TASK REQUIREMENTS:
Look through the records and copy each line with the string "computer" in it.

Collected data:
================================

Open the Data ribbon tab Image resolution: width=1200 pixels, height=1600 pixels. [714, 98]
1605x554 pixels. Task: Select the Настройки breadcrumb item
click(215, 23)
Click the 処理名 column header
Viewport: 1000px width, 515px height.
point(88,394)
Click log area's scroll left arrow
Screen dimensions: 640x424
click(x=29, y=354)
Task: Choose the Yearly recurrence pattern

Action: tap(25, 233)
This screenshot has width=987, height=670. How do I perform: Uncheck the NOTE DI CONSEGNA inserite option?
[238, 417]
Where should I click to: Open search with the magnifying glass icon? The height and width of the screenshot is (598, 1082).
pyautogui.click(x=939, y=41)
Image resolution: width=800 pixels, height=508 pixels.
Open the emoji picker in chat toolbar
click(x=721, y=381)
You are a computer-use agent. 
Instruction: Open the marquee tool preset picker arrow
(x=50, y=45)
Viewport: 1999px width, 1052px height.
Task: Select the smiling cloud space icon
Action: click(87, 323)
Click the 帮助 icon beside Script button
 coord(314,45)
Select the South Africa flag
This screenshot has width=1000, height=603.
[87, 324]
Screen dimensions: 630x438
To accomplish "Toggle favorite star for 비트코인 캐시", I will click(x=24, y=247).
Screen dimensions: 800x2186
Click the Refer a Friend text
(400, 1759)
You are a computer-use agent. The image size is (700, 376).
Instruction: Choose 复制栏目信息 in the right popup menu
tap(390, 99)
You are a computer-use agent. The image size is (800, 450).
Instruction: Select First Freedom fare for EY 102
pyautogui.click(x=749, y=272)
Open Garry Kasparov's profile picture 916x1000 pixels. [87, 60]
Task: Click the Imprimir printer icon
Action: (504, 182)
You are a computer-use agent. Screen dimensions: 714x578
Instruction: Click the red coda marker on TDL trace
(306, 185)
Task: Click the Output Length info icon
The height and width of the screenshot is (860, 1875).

================================

RESULT:
You are a computer-use agent. 
You are a computer-use agent. The image size is (700, 376).
You are a computer-use agent. The image size is (800, 450).
You are a computer-use agent. Screen dimensions: 714x578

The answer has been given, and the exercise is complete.